● WHAT THIS TASK INVOLVES:
What is the number of lines in the entries below that include the word "computer"? Provide the number only.

(Beginning of GIVEN DATA)

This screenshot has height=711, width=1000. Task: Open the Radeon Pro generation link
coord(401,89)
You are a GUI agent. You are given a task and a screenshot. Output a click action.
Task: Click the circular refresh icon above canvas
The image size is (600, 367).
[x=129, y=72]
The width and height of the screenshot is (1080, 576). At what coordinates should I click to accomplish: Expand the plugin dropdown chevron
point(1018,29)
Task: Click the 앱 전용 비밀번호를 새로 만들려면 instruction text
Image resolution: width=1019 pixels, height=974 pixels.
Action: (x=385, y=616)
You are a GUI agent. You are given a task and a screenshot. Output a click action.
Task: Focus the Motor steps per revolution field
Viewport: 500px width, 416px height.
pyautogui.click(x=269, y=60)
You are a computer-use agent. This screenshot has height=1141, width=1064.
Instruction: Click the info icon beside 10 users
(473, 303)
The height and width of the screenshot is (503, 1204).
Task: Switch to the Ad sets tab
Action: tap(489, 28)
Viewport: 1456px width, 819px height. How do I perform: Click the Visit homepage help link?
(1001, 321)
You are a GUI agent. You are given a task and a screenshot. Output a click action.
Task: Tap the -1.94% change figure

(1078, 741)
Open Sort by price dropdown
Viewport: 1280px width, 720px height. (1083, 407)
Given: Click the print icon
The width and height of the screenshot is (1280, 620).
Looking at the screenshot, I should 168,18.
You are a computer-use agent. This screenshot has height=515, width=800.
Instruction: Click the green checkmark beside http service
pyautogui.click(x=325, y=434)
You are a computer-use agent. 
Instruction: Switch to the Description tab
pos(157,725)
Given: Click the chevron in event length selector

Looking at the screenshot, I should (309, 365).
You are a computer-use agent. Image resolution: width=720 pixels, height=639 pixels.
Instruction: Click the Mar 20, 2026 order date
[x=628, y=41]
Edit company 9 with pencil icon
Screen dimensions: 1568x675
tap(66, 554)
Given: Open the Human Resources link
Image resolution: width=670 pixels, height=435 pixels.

(End of GIVEN DATA)

● RESULT OF THIS TASK:
4